Thanks to a lot of hard work the new Sperling deck was all but complete by Saturday night. In fact, Amy and I had worked through a thunder storm to wrap up one of the last details. Sunday was all about the 60th Anniversary party that we'd really come down for and that left Memorial Day itself for a short hike.

I conned Chris (husband of Amy's cousin Shannon so that makes him my... uh... whatever) into going with me in spite of the lousy forecast. In fact, when he arrived at Gram's and Gramp's place it was raining with no respite in view.

We drove east about 30 miles to Cascade Locks and jumped on the PCT to cross the Columbia. (The "trail" crosses the river on the Bridge of the Gods, which even has a PCT sign on it just in case hikers get confused.) Another 12 miles east and we were at the Dog Mountain trailhead.

The info I had said you should get there early or you might not get a spot in the parking lot. Hm... must be a small space. Maybe there'd be room for a couple of cars... or a couple hundred. Apparently Dog Mountain is kind of like the Mt. Si of the Gorge. Along with many of our closest friends we geared up and headed up the trail.

Instead of following the Dog Mountain trail we opted for the Augspurger Mountain trail that is often used to make a loop out of Dog Mountain. The guide book indicated going up this trail instead of the main trail was preferable so that's the way we went.

The grade alternated from mellow to steep, but never so steep as to be uncomfortable. We made good time climbing as the trail passed from drier, more open slopes to thicker, damper forest. Down low (below 1,000 feet) it was warm with some sun. As we got higher the clouds filled the woods with mist. When we stopped Chris said the trees looked like they were coming toward him. On the steeper slopes that were open I found that if I looked into the mist without a good reference point I'd get a little dizzy.

We had seen a few runners on their way down, but none of the hordes we had expected from the full parking lot. Once we gained the ridge the trail became very wet and full of mud. The few people we met talked about how we were in for a real treat on the way down on the other trail. This side might be wet, but the other side was supposed to be steeper and a real disaster.

Before we got there, though, we had the final upper section of the mountain that was open and full of wildflowers in bloom. Balsamroot (big, yellow flowers) dominated, but there were sections of red Indian Paintbrush, purple phlox, and even some chocolate lilies near the summit. And those were only the ones I could identify.

DATASET EXTRACT =

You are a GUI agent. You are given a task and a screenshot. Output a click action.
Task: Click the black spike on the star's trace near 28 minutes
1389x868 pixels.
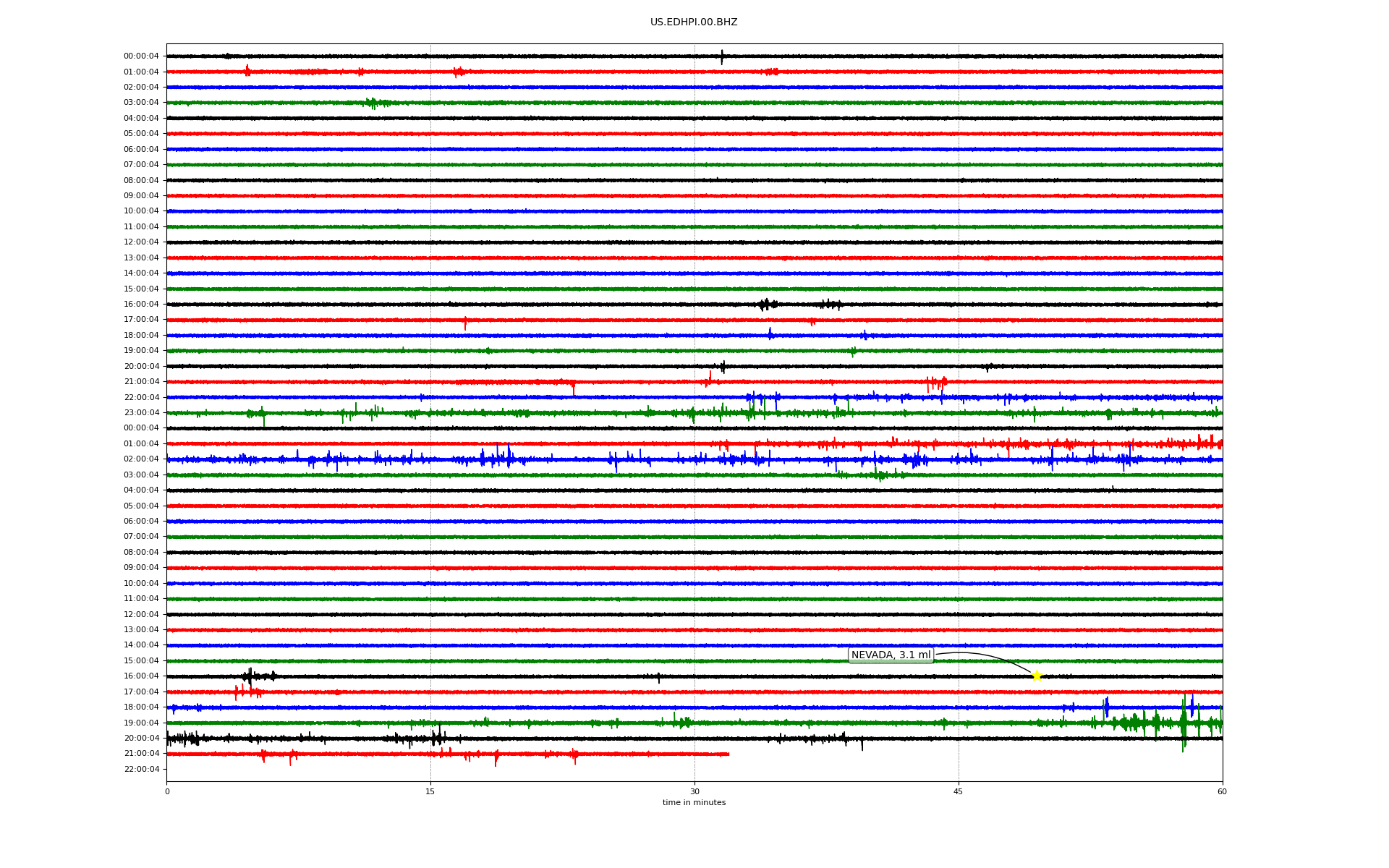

REQUIRED TASKS =
A: Please copy the Dog Mountain hike account word for word, from "Instead of following" to "a little dizzy.".
B: Continue the Dog Mountain hike account from its last sentence.

ANSWERS IN ORDER =
A:
Instead of following the Dog Mountain trail we opted for the Augspurger Mountain trail that is often used to make a loop out of Dog Mountain. The guide book indicated going up this trail instead of the main trail was preferable so that's the way we went.

The grade alternated from mellow to steep, but never so steep as to be uncomfortable. We made good time climbing as the trail passed from drier, more open slopes to thicker, damper forest. Down low (below 1,000 feet) it was warm with some sun. As we got higher the clouds filled the woods with mist. When we stopped Chris said the trees looked like they were coming toward him. On the steeper slopes that were open I found that if I looked into the mist without a good reference point I'd get a little dizzy.

B:
Unfortunately, the blowing mist made it difficult to really appreciate the flowers or the views. Supposedly, you'd be able to see Mt. Hood to the south and both Mt. St. Helens and Mt. Adams to the north. We could see no more than 30 feet and toward the end of that it was limited to ghostly shapes.

At the summit there were a few small clusters of people huddled together eating lunch. We ate quickly and headed down the way most everyone else had come up. We had climbed through only a small section of flower fields on the way to the summit, but as we descended we crossed through a much longer stretch of flowers before entering the forest again.

Back in the trees we found the mud, but it seemed less evil than it was described. There was some mud and one slippery bit, but nothing terrible. I can see how it might be a lot harder trying to go up, though.

We took the longer route down mostly because someone said there was a good viewpoint. We did indeed get a cool and mostly sunny view west up the Columbia that we couldn't see from up higher. From there we could see the clouds coming and going over the summit ridge, but declared that the actual summit was socked in the whole time.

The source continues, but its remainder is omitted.